By Vasia Orion | Published on
Selling an outrageous concept is a very delicate procedure. On one hand, you have to embrace your premise and on the other, you cannot take yourself too seriously or in the wrong way. Outrageous does not mean ridiculous and it is the latter there is less tolerance for. 'The Girl Who Sees Smells' certainly presents an odd world and combines two usually contradicting in tone genres, but its consistency, balance and involvement with what is has to show keep it enjoyable.
A romantic comedy crime series does sound strange. Romantic comedy is light and happy and preoccupied with matters concerning everyday life, rather than life and death situations. The reason these two do not come into conflict in this show yet is because they fall under the same tone and are given the appropriate importance. Too much focus on romance makes the characters' priorities seem messed up and too much on the crime drowns the romance. By carefully regulating the two, the setup becomes believable.

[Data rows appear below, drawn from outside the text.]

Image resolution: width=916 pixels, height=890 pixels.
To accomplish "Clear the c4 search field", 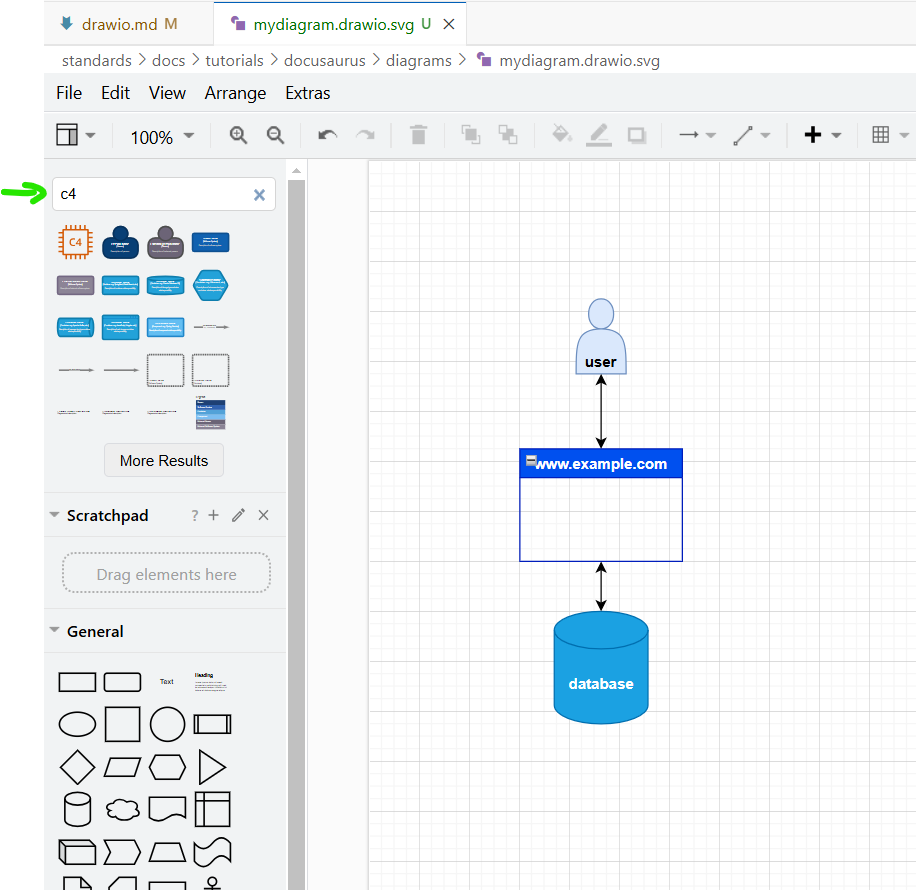I will [259, 195].
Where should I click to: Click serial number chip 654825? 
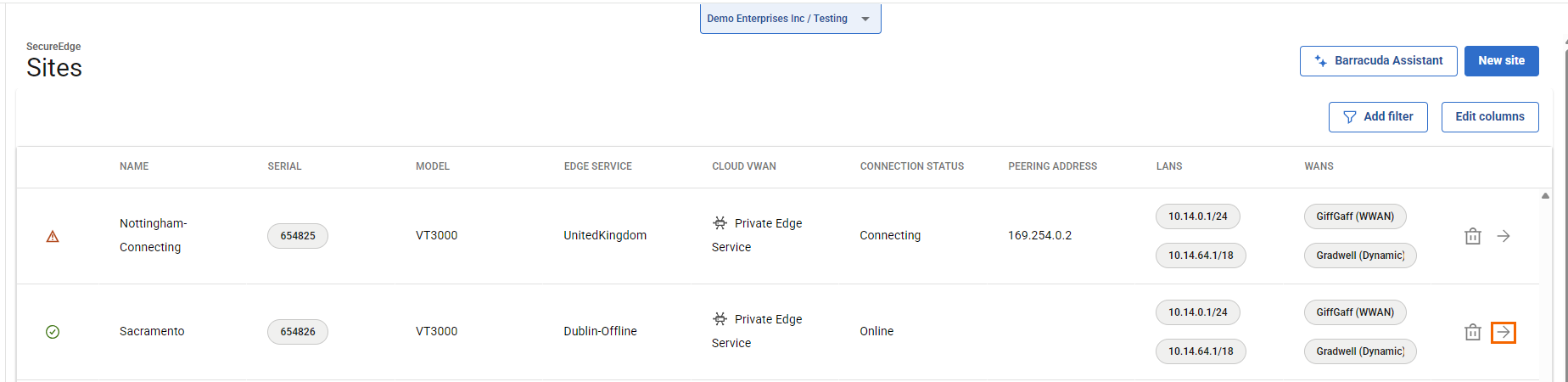point(298,236)
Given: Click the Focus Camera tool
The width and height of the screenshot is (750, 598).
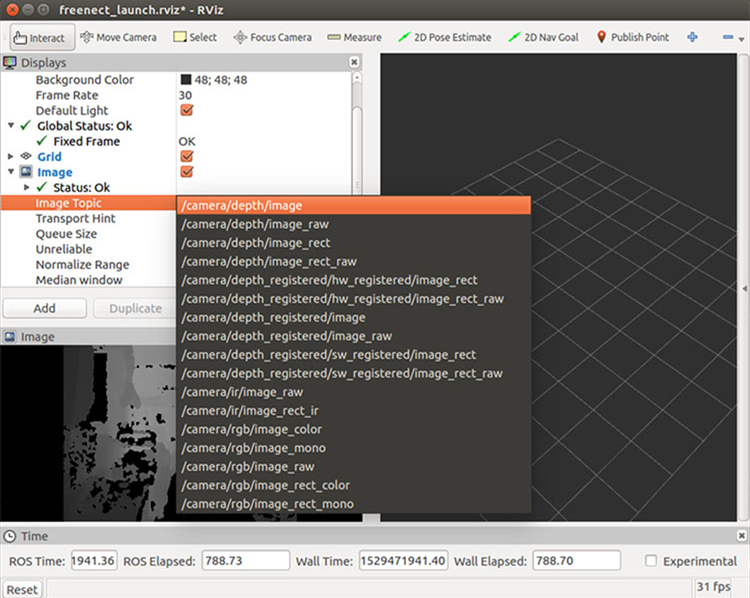Looking at the screenshot, I should pos(272,37).
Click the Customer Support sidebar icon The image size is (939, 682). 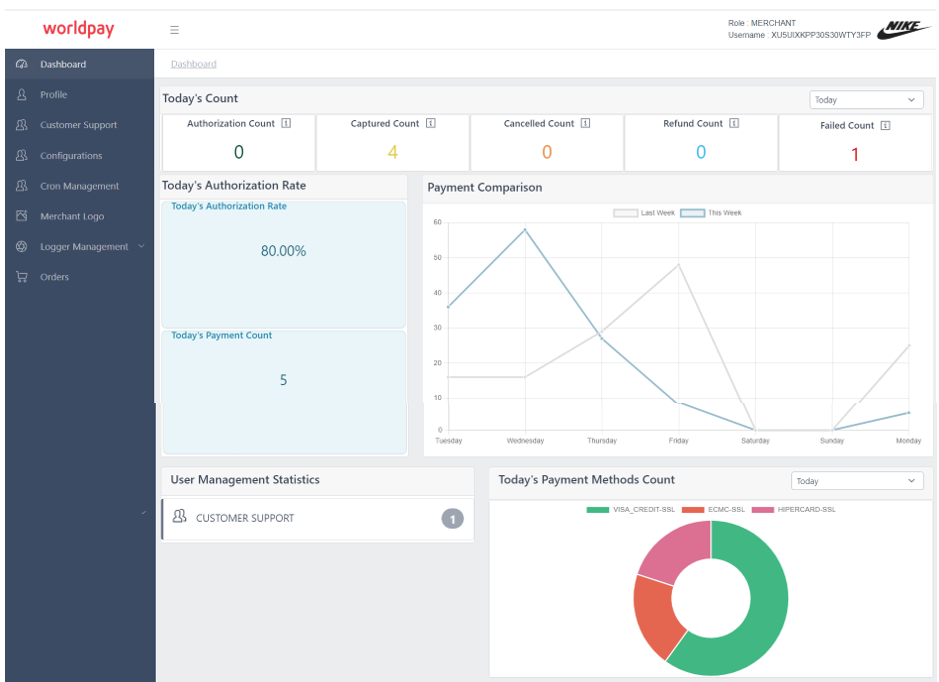(22, 124)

All of the romantic cuteness that many love is here, being brought out in an organic and satisfying manner. The chemistry between Park Yoo-chun and Shin Se-kyung is great, the interactions lovely. At the same time, the serial killer mystery is paid attention to and even made intriguing and challenging. Everyone is a suspect, everyone has secrets and the show gets one's investigative thirst going. The grisly details are not avoided, but the pacing and tone keep the show light and packed.
'The Girl Who Sees Smells' does not only face the challenge of being a romantic crime comedy, but one with fantasy elements. It becomes pretty clear early on that Moo-gak's (Park Yoo-chun) and Cho-rim's (Shin Se-kyung) abilities have existing conditions as their starting point, but are otherwise nothing short of superpowers. Despite their nature feeling silly at first and as a general idea, they have rules which are so far maintained and they feel like a natural part of their owner's lives. Adding some nice details to how those powers manifest also makes them easy to embrace.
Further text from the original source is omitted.